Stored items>
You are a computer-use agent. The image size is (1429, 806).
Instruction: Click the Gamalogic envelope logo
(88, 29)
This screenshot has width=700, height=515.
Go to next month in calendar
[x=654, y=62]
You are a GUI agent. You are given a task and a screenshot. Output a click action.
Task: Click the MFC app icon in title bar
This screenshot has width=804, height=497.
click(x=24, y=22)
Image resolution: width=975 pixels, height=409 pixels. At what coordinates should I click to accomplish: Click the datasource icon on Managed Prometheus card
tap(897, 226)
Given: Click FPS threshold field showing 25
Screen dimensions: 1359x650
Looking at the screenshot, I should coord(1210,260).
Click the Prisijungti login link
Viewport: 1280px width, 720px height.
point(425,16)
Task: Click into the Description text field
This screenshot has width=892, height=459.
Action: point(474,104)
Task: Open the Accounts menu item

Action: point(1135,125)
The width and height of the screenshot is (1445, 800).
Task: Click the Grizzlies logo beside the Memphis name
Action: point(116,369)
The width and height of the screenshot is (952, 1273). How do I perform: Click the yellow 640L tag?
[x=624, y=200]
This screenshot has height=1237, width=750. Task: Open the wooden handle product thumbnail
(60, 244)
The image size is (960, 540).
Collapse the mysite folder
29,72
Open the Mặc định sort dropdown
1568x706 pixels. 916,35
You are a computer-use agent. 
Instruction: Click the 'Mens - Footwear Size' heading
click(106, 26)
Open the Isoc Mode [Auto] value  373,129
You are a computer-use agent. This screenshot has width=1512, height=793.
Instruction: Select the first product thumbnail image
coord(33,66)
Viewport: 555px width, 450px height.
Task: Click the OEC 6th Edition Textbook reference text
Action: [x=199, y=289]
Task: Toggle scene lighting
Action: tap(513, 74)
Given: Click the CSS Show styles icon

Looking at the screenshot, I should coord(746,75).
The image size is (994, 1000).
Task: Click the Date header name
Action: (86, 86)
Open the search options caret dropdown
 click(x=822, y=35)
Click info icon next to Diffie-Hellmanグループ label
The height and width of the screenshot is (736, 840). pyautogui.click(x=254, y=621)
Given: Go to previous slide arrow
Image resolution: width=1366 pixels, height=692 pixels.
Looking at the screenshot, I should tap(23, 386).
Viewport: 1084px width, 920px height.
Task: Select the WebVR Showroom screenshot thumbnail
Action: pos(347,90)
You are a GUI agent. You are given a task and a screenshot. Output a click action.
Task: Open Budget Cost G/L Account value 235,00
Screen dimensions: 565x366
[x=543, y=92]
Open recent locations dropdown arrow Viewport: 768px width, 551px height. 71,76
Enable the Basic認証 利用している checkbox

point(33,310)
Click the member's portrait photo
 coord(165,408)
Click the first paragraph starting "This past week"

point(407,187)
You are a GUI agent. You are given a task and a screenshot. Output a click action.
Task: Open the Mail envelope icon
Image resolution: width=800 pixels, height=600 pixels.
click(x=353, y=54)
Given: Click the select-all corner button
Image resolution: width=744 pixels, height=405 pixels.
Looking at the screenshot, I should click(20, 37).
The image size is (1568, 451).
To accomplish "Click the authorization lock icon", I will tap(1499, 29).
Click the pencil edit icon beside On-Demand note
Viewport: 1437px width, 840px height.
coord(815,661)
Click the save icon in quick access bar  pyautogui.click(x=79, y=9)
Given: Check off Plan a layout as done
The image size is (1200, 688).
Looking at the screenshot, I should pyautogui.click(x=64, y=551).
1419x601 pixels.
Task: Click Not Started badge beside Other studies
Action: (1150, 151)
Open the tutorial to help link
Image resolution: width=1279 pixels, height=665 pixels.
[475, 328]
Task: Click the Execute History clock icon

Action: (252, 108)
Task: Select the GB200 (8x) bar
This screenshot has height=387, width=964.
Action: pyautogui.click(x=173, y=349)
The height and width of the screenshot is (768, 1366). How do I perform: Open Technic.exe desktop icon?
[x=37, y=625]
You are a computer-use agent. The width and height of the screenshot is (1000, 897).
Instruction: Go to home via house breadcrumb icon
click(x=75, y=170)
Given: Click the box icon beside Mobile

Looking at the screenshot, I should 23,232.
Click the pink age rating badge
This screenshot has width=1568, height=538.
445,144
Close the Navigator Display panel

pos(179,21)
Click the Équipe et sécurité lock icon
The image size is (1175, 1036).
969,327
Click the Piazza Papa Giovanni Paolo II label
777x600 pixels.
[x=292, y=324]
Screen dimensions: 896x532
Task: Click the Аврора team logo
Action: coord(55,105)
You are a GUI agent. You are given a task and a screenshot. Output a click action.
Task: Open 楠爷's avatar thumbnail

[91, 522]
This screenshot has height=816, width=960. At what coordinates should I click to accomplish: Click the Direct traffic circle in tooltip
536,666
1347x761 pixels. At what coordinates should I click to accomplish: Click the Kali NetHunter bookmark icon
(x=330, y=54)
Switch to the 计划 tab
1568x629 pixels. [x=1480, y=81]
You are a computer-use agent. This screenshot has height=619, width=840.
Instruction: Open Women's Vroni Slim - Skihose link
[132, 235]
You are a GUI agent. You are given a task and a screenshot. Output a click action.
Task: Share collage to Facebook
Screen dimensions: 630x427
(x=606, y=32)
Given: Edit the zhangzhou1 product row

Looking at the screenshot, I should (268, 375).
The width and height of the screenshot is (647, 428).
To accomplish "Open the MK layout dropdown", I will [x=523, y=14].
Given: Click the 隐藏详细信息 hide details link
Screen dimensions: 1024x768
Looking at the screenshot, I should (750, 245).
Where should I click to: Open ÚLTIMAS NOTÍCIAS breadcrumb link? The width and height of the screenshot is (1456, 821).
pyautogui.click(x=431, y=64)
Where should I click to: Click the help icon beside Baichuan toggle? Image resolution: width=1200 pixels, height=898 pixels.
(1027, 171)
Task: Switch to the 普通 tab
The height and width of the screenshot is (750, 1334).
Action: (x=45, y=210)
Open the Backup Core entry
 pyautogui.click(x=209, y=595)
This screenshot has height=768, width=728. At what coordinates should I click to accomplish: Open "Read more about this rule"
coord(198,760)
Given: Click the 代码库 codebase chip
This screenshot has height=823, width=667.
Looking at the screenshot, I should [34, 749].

Task instructions> Produce a verbatim transcription of the entries above.

Problem solution>
You are a computer-use agent. The image size is (1429, 806).
Instruction: Click the Gamalogic envelope logo
(88, 29)
This screenshot has width=700, height=515.
Go to next month in calendar
[x=654, y=62]
You are a GUI agent. You are given a task and a screenshot. Output a click action.
Task: Click the MFC app icon in title bar
This screenshot has width=804, height=497.
click(x=24, y=22)
Image resolution: width=975 pixels, height=409 pixels. At what coordinates should I click to accomplish: Click the datasource icon on Managed Prometheus card
tap(897, 226)
Given: Click FPS threshold field showing 25
Screen dimensions: 1359x650
Looking at the screenshot, I should coord(1210,260).
Click the Prisijungti login link
Viewport: 1280px width, 720px height.
point(425,16)
Task: Click into the Description text field
This screenshot has width=892, height=459.
Action: point(474,104)
Task: Open the Accounts menu item

Action: point(1135,125)
The width and height of the screenshot is (1445, 800).
Task: Click the Grizzlies logo beside the Memphis name
Action: point(116,369)
The width and height of the screenshot is (952, 1273). How do I perform: Click the yellow 640L tag?
[x=624, y=200]
This screenshot has height=1237, width=750. Task: Open the wooden handle product thumbnail
(60, 244)
The image size is (960, 540).
Collapse the mysite folder
29,72
Open the Mặc định sort dropdown
1568x706 pixels. 916,35
You are a computer-use agent. 
Instruction: Click the 'Mens - Footwear Size' heading
click(106, 26)
Open the Isoc Mode [Auto] value  373,129
You are a computer-use agent. This screenshot has width=1512, height=793.
Instruction: Select the first product thumbnail image
coord(33,66)
Viewport: 555px width, 450px height.
Task: Click the OEC 6th Edition Textbook reference text
Action: [x=199, y=289]
Task: Toggle scene lighting
Action: tap(513, 74)
Given: Click the CSS Show styles icon

Looking at the screenshot, I should coord(746,75).
The image size is (994, 1000).
Task: Click the Date header name
Action: (86, 86)
Open the search options caret dropdown
 click(x=822, y=35)
Click info icon next to Diffie-Hellmanグループ label
The height and width of the screenshot is (736, 840). pyautogui.click(x=254, y=621)
Given: Go to previous slide arrow
Image resolution: width=1366 pixels, height=692 pixels.
Looking at the screenshot, I should tap(23, 386).
Viewport: 1084px width, 920px height.
Task: Select the WebVR Showroom screenshot thumbnail
Action: pos(347,90)
You are a GUI agent. You are given a task and a screenshot. Output a click action.
Task: Open Budget Cost G/L Account value 235,00
Screen dimensions: 565x366
[x=543, y=92]
Open recent locations dropdown arrow Viewport: 768px width, 551px height. 71,76
Enable the Basic認証 利用している checkbox

point(33,310)
Click the member's portrait photo
 coord(165,408)
Click the first paragraph starting "This past week"

point(407,187)
You are a GUI agent. You are given a task and a screenshot. Output a click action.
Task: Open the Mail envelope icon
Image resolution: width=800 pixels, height=600 pixels.
click(x=353, y=54)
Given: Click the select-all corner button
Image resolution: width=744 pixels, height=405 pixels.
Looking at the screenshot, I should click(20, 37).
The image size is (1568, 451).
To accomplish "Click the authorization lock icon", I will tap(1499, 29).
Click the pencil edit icon beside On-Demand note
Viewport: 1437px width, 840px height.
coord(815,661)
Click the save icon in quick access bar  pyautogui.click(x=79, y=9)
Given: Check off Plan a layout as done
The image size is (1200, 688).
Looking at the screenshot, I should pyautogui.click(x=64, y=551).
1419x601 pixels.
Task: Click Not Started badge beside Other studies
Action: (1150, 151)
Open the tutorial to help link
Image resolution: width=1279 pixels, height=665 pixels.
[475, 328]
Task: Click the Execute History clock icon

Action: (252, 108)
Task: Select the GB200 (8x) bar
This screenshot has height=387, width=964.
Action: pyautogui.click(x=173, y=349)
The height and width of the screenshot is (768, 1366). How do I perform: Open Technic.exe desktop icon?
[x=37, y=625]
You are a computer-use agent. The width and height of the screenshot is (1000, 897).
Instruction: Go to home via house breadcrumb icon
click(x=75, y=170)
Given: Click the box icon beside Mobile

Looking at the screenshot, I should 23,232.
Click the pink age rating badge
This screenshot has width=1568, height=538.
445,144
Close the Navigator Display panel

pos(179,21)
Click the Équipe et sécurité lock icon
The image size is (1175, 1036).
969,327
Click the Piazza Papa Giovanni Paolo II label
777x600 pixels.
[x=292, y=324]
Screen dimensions: 896x532
Task: Click the Аврора team logo
Action: coord(55,105)
You are a GUI agent. You are given a task and a screenshot. Output a click action.
Task: Open 楠爷's avatar thumbnail

[91, 522]
This screenshot has height=816, width=960. At what coordinates should I click to accomplish: Click the Direct traffic circle in tooltip
536,666
1347x761 pixels. At what coordinates should I click to accomplish: Click the Kali NetHunter bookmark icon
(x=330, y=54)
Switch to the 计划 tab
1568x629 pixels. [x=1480, y=81]
You are a computer-use agent. This screenshot has height=619, width=840.
Instruction: Open Women's Vroni Slim - Skihose link
[132, 235]
You are a GUI agent. You are given a task and a screenshot. Output a click action.
Task: Share collage to Facebook
Screen dimensions: 630x427
(x=606, y=32)
Given: Edit the zhangzhou1 product row

Looking at the screenshot, I should (268, 375).
The width and height of the screenshot is (647, 428).
To accomplish "Open the MK layout dropdown", I will [x=523, y=14].
Given: Click the 隐藏详细信息 hide details link
Screen dimensions: 1024x768
Looking at the screenshot, I should (750, 245).
Where should I click to: Open ÚLTIMAS NOTÍCIAS breadcrumb link? The width and height of the screenshot is (1456, 821).
pyautogui.click(x=431, y=64)
Where should I click to: Click the help icon beside Baichuan toggle? Image resolution: width=1200 pixels, height=898 pixels.
(1027, 171)
Task: Switch to the 普通 tab
The height and width of the screenshot is (750, 1334).
Action: (x=45, y=210)
Open the Backup Core entry
 pyautogui.click(x=209, y=595)
This screenshot has height=768, width=728. At what coordinates should I click to accomplish: Open "Read more about this rule"
coord(198,760)
Given: Click the 代码库 codebase chip
This screenshot has height=823, width=667.
Looking at the screenshot, I should [34, 749].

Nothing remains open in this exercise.